Welcome to VoxAction: Voice to Text for Windows

VoxAction is a Windows voice-to-text app that lets you write by speaking in the applications you already use. Press a hotkey, speak naturally, and VoxAction inserts the resulting text directly at the caret in your active app.

VoxAction is designed for everyday Windows workflows: email, documents, browser forms, chats, support tickets, CRM notes, IDEs, note-taking apps, and many legacy Windows tools. If an app accepts normal typing and paste input, VoxAction can usually insert dictated text there.

What VoxAction Does

VoxAction focuses on three voice workflows:

  1. Dictation: speak and insert speech-to-text output into the active text field.
  2. Voice translation: speak in one language and insert translated text in another language.
  3. AI assisted editing: select existing text, speak an instruction, and replace it with rewritten text.

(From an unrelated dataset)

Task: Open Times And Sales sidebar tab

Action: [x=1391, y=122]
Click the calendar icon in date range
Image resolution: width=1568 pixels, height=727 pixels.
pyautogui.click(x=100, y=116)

Dictation works with either Nurgo AI or a Whisper-compatible API. Voice translation and AI assisted editing require a Nurgo AI subscription.

Why Use VoxAction

Many transcription tools make you dictate into a separate editor, then copy and paste the result. VoxAction works as a universal voice input layer for Windows: it records from a global hotkey and pastes the final text back into the current app.

VoxAction can also use nearby text around your cursor as context. This helps the AI service keep names, acronyms, style, language, and formatting consistent with what you were already writing. For important names, product terms, acronyms, SKUs, or technical identifiers, you can add entries to the personal dictionary.

Privacy and Control

VoxAction records from a hotkey. It is not designed as an always-listening assistant. Recording starts when you press a configured hotkey and stops when you press it again or release it in push-to-talk mode.

You choose the AI service:

  • Nurgo AI: the easiest setup, with managed dictation, one-step voice translation, AI assisted editing, account management, and monthly AI credits.
  • Whisper-compatible API: a bring-your-own endpoint mode for basic dictation with your own API key, provider, or self-hosted speech-to-text server. Provider costs and data policies depend on the endpoint you configure.